Por eso, es que hablamos todos y nos entendemos de alguna manera, cuando platicamos sobre el orden religioso o el orden moral, o el orden económico y otros espacios de actividad humana coordinada. Por su misma y mediata evidencia todos caemos en la cuenta de que estos espacios de vida común deben funcionar articuladamente, de la manera más racional y prudente para servir al hombre y llevarlo a plenitud existencial.
Y cuando los diversos factores o agentes de la sociedad se mueven de manera disoluta o en contrapunto y perversidad, nuestra pobre vida social se vuelve amarga, y deseamos volar lejos, por otros mundos de más propicios horizontes.
Es precisamente en estas situaciones, de pernicioso desajuste social, cuando la gente, frustrada e iracunda, echa toda la culpa a la política y a los políticos; y comienza a sentir ganas de violentas protestas callejeras, golpes de Estado y revoluciones.
Sin embargo, en filosofía solemos explicar que no basta tener razones para tener razón. Porque la política, es verdad, es muy amplia y poderosa; se ocupa de poner orden y providenciar el bien común de la manera más dilatada y comprensiva; bajo su mirada y diligencia se dispone todo lo pertinente a la mejor vida del pueblo.

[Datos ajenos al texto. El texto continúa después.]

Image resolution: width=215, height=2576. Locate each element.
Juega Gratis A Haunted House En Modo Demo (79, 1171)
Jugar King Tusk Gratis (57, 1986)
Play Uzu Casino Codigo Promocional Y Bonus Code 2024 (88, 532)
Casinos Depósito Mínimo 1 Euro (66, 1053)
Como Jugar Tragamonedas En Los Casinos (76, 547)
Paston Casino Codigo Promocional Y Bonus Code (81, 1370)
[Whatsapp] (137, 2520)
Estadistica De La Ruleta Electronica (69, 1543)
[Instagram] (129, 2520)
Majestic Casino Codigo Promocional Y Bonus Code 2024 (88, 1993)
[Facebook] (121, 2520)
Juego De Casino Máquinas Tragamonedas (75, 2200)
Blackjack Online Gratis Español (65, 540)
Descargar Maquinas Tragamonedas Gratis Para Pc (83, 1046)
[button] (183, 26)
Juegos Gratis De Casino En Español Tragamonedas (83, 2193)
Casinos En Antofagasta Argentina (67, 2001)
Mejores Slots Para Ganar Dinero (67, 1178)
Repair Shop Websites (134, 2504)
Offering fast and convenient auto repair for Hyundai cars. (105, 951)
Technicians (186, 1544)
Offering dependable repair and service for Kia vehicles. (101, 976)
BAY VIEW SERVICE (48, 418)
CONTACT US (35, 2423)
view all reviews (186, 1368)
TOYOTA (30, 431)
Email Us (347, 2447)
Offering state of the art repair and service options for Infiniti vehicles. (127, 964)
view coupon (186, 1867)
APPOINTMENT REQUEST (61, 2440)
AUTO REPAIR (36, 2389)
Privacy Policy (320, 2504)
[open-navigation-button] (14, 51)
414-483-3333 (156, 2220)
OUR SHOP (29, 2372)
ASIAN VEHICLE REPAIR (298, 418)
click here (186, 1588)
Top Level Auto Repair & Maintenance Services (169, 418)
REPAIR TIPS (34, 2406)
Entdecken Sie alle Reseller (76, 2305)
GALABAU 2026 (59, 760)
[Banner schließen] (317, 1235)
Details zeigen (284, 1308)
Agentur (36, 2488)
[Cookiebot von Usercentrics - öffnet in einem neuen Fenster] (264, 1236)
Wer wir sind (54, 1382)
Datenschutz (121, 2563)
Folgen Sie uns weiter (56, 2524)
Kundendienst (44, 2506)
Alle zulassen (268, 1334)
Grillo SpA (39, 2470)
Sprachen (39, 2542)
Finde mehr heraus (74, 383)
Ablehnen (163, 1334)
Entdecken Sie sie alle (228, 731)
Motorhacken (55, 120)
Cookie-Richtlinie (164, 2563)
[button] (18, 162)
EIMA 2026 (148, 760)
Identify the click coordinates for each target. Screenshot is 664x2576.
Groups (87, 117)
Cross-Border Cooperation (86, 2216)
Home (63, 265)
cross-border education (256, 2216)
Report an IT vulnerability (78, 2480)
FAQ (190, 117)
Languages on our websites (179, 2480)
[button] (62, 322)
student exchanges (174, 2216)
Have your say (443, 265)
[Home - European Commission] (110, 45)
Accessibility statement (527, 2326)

Por eso, desde muy antiguo a la política se la llama arquitectónica virtud; no porque deba hacer todo lo que el pueblo necesita, sino más bien ordenar y estimular para que toda la ciudadanía se eche a trabajar y a construir la patria soñada, en orden, tranquilidad y paz.
Resulta entonces, que el amor, el compromiso y gestión del bien común radican fundamentalmente en manos y responsabilidad del mismo pueblo; y la política es la soberana y arquitectónica energía que coordina y estimula y facilita las iniciativas creadoras con que la gente levanta su bienestar.
Los historiadores de las ideas políticas suelen señalar que el individualismo liberal, o leseferismo del siglo XIX, así como su dialéctico contraste, el socialismo colectivista, han deformado y han paralizado la auténtica política, convirtiéndola en un inoperante infantilismo paternalista.
Este entumecimiento de las energías populares y este descontento caprichoso de las masas son producto de la miserable castración cultural que llamamos hoy día declinación del humanismo cívico. La ciudadanía se vuelve perezosa y pedigüeña, carente de iniciativas y de líderes. Si un puente se está descomponiendo y apeligra el paso, esperamos que antes ocurra algún accidente desgraciado, para que unos pocos se conmuevan y remienden la situación, más o menos, vai vai; o culpamos al gobierno por inoperancia o abandono.
Siempre hay razones en pro o en contra para zafarse de estas observaciones. Pero lo que es real y allá en el fondo subyace es la rutina de dejar pasar y dejar hacer, dando la vuelta por otro camino o llorando al gobierno que venga en subsidio de nuestra inoperancia.
El bien común es responsabilidad y tarea de todos, gobernados y gobernantes, cada cual a su modo y de acuerdo con sus propias fuerzas.